How to: Check Soil Health

Your garden is only as good as your soil. We spend an inordinate amount of time working on the soil, the part of the landscape you really don’t even see. If your plants are struggling, there’s a good chance it is a problem with the soil.

Take a closer look at your soil with this check list of observation points.

1. Soil cover. Are there plants, even weeds, covering the soil or is it completely bare? While weeds are more adept at our growing conditions, healthy weeds indicate some amount of healthy soil.

2. Soil color. Although this takes some experience to evaluate;┬áin general, a darker color soil is rich with organic matter.
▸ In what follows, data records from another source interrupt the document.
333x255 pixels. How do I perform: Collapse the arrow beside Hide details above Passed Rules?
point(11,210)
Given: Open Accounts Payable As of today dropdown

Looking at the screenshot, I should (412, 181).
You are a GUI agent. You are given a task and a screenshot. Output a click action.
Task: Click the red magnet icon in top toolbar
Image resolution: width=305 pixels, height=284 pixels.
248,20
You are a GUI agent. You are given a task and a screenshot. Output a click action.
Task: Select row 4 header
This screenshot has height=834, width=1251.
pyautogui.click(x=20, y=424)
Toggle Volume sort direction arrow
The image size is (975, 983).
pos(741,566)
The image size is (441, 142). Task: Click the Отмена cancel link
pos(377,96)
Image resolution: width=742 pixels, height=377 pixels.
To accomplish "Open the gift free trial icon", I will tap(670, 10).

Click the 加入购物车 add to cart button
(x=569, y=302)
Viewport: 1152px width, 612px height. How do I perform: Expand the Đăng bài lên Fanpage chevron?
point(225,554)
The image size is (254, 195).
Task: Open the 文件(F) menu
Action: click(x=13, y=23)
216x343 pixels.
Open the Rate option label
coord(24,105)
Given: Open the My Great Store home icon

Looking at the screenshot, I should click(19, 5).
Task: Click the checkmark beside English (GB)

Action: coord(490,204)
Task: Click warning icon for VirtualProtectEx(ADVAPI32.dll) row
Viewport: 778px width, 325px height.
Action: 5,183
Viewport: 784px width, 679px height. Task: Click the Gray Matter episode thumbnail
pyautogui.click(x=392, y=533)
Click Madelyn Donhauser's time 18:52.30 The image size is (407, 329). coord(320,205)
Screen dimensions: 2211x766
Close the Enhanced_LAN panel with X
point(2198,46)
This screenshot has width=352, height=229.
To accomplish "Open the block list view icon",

A lighter or more red color may indicate either a lean soil or an abundance of iron oxide – which is not a plant-available source of iron. A grayish color indicates poor drainage or waterlogged soil.

3. Soil structure. In Northern Colorado, our soils are typically a heavy clay. This is easily observed when you spade up a bit of soil and it clumps on the shovel. If you’ve been working to amend your garden soil and wonder if you’re making progress changing the structure, here is a good write-up to further examine your soil texture by hand. Due to the small particle size of heavy clay, changing the structure is difficult and can take years to significantly alter.

worms

4. Biological activity. The easiest to see are earthworms, but you may also notice earwigs, millipedes, centipedes, and ants. What you can’t see are all the soil bacteria, fungi, protozoa, and other microorganisms that are also contributing to soil health. If you don’t find any earthworms or insects, your soil isn’t heathy. It may be compacted, waterlogged, or overly dry.

5. Soil smell. Did you know the fresh scent of rain is actually soil bacteria all coming to the surface? The scent of healthy soil is an earthy smell similar to the scent of rain. Soil absent of oxygen can have a rotten egg or sulfur smell – this is anaerobic bacteria activity. Incompletely decomposed organic matter can also smell unpleasant.

Even without doing a soil test, I always recommend amending the soil with a well-aged compost and/or gravel when you plant. Young plants need this extra help to establish healthy roots. Most soil problems can be addressed with amendments worked into the soil.

If you’d like to get more information about your soil’s health, CSU Extension offers an in-depth soil test and offers advice for improving the soil as part of the results.